## Prompt A:
Please rewrite the worm snake passage starting at "Predators include other" and ending at "the strong-smelling liquid.", replacing "liquid" with "fluid".
## Prompt B:
Answer these questions from the worm snake passage:
(i) How many eggs are laid per clutch?
(ii) How many individuals did C. Ernst and his students collect in one hour?
(iii) What do worm snakes release from their vents when handled?

## Passage provided:

┄┄┄┄┄┄┄┄┄┄

Predators include other snakes, thrushes, American robins, barn owls, and opossums. Occasionally, road traffic kills C. amoenus amoenus, and flooding of the lowlands and other natural disasters have been known to affect the population. Some die as a result of human habitat destruction, and insecticide poisoning occasionally kills the snake. Worm snakes release a foul-smelling liquid from their vents when handled, but they are completely harmless to humans and rarely even attempt to bite. C. a. amoenus is very shy and mild-mannered. The normal behavior of the snake when handled is to twist, then try to crawl between the fingers, probe the hand with its tail spine, and emit the strong-smelling liquid.

== Reproduction ==
Courtship and mating probably occur in the spring; the sexes are most often found together between late April and June. Then, the developing eggs can be seen through the translucent venter of the female in late May and June. Oviposition takes place between early June and mid-July, 5 June to 15 July in northern Virginia. Eggs are laid in late June or early July, two to eight per clutch. The eggs are smooth and elongated, 16–25 mm long by 7–8 mm wide. Often, one end of an egg is wider than the other. Hatching occurs in August or early September. Hatchlings are about 100 mm in total length. They are darker than adults. The clutches of eggs are found in depressions under rocks, in cavities in the rotting wood of logs and stumps, and in old sawdust piles; and rodent burrows are probably also used for nesting. A female was nearby or with the eggs in 75% of the cases.

==Populations==
Worm snakes may occur in large numbers where the habitat is ideal. C. Ernst and his students collected 108 individuals from beneath rocks and debris in 100 m along a hillside overlooking the Kentucky River in one hour on an April afternoon. It is the most common snake in northern Virginia, and one site had densities over 200/ha. The 1.88:1.00 sex ratio of a juvenile population in South Carolina significantly favored males (64) over females (34), though the ratio of adults caught in northern Virginia was not significantly different from 1:1.

Studies had suggested that worm snakes were absent or scarce in the coastal plains of South Carolina, but it was found that many isolated wetlands were overlooked due to worm snake not depending upon them like other aquatic herpetofauna may. This area provides habitats to the species in area that is mainly xeric sandhills for a total of 129 individuals.

┄┄┄┄┄┄┄┄┄┄

## Record set:
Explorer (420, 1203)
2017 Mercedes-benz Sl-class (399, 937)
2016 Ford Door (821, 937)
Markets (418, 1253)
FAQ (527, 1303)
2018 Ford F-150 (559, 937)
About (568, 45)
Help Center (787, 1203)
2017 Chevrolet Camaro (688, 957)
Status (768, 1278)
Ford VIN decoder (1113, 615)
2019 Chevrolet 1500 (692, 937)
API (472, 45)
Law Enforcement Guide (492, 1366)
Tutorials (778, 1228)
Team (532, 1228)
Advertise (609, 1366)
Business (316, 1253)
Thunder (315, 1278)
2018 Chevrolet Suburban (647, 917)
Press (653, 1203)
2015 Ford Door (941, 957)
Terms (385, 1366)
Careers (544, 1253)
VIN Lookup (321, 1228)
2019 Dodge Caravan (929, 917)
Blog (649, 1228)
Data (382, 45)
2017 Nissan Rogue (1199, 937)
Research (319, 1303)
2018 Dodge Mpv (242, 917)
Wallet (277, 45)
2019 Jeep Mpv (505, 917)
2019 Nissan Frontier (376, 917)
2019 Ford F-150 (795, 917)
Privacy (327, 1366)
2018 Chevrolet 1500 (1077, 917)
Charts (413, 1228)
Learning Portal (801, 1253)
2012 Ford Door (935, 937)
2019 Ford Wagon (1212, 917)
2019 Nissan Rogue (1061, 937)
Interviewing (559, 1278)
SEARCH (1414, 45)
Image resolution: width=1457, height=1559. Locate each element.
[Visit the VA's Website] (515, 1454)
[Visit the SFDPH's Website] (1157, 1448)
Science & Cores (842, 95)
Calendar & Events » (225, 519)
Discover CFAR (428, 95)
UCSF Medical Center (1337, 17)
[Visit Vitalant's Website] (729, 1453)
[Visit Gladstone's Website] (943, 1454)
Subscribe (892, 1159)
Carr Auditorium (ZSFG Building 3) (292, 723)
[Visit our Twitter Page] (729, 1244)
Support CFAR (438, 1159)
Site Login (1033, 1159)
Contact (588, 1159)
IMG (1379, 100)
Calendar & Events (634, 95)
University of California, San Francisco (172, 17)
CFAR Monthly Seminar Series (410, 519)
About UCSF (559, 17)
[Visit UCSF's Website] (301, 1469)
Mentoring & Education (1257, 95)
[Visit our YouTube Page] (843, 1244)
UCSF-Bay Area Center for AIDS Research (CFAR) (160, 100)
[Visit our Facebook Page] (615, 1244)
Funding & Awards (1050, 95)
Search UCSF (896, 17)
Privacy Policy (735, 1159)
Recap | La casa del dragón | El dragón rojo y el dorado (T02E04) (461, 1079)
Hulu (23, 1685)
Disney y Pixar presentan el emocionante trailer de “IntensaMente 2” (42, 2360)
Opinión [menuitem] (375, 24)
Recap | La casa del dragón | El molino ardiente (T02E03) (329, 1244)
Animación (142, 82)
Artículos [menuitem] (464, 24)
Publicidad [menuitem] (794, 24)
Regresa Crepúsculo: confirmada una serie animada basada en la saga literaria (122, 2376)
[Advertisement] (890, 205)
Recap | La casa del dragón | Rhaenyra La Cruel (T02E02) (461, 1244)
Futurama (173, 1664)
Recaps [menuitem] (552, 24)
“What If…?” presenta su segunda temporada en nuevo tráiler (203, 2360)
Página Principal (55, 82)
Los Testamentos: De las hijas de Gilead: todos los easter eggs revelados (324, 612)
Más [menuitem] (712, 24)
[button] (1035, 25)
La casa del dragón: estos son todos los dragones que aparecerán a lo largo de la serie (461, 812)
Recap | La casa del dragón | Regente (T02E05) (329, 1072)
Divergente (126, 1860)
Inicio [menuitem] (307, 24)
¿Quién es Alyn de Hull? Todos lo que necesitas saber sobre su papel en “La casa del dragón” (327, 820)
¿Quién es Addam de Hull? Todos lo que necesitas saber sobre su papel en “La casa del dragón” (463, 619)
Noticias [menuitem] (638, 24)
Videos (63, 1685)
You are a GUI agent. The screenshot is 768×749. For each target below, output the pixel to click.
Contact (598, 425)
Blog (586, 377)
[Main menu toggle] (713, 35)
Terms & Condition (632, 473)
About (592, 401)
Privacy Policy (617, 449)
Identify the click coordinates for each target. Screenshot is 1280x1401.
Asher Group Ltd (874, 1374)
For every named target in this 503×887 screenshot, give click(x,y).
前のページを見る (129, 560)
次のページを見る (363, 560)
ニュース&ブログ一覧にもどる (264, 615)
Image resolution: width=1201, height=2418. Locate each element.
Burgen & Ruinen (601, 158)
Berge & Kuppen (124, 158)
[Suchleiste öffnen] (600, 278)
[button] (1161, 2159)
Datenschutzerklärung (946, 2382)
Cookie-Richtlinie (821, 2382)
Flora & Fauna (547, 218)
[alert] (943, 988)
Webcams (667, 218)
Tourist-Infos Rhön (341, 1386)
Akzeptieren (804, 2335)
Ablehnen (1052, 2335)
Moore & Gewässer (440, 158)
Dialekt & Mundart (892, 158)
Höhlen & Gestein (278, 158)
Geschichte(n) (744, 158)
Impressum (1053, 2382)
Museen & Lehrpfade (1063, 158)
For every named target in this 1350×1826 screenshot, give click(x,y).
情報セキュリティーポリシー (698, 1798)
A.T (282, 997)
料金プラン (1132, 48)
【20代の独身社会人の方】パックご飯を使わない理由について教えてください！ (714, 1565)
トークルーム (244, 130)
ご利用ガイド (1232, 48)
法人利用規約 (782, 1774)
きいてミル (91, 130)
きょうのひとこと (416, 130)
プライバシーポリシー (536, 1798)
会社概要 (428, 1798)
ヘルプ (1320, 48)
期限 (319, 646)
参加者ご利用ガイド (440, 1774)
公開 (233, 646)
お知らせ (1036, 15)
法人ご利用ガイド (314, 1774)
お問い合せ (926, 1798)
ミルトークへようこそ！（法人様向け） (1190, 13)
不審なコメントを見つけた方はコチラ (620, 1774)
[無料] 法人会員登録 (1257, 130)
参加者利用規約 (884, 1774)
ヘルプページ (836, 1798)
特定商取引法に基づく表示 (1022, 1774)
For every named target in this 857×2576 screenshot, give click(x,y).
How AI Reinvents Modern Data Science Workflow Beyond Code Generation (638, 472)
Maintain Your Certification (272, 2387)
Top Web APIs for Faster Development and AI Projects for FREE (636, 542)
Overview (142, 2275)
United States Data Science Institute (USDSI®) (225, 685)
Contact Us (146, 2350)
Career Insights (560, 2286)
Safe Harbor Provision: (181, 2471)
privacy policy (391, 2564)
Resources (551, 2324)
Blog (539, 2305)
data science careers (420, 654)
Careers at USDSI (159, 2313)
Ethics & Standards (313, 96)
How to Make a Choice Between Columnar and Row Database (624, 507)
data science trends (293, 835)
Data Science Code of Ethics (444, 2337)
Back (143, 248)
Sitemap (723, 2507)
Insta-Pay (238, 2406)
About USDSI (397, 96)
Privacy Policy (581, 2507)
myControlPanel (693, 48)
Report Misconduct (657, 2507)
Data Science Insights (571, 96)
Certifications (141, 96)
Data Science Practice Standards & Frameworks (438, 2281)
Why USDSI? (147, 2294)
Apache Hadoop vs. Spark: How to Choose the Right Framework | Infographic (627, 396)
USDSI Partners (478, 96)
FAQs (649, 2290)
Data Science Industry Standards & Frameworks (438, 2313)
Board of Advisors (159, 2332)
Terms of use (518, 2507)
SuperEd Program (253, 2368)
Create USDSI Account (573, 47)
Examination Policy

┄┄┄┄┄┄┄┄┄┄

## Response area A:
Predators include other snakes, thrushes, American robins, barn owls, and opossums. Occasionally, road traffic kills C. amoenus amoenus, and flooding of the lowlands and other natural disasters have been known to affect the population. Some die as a result of human habitat destruction, and insecticide poisoning occasionally kills the snake. Worm snakes release a foul-smelling fluid from their vents when handled, but they are completely harmless to humans and rarely even attempt to bite. C. a. amoenus is very shy and mild-mannered. The normal behavior of the snake when handled is to twist, then try to crawl between the fingers, probe the hand with its tail spine, and emit the strong-smelling fluid.

## Response area B:
(i) Two to eight.
(ii) 108.
(iii) A foul-smelling liquid.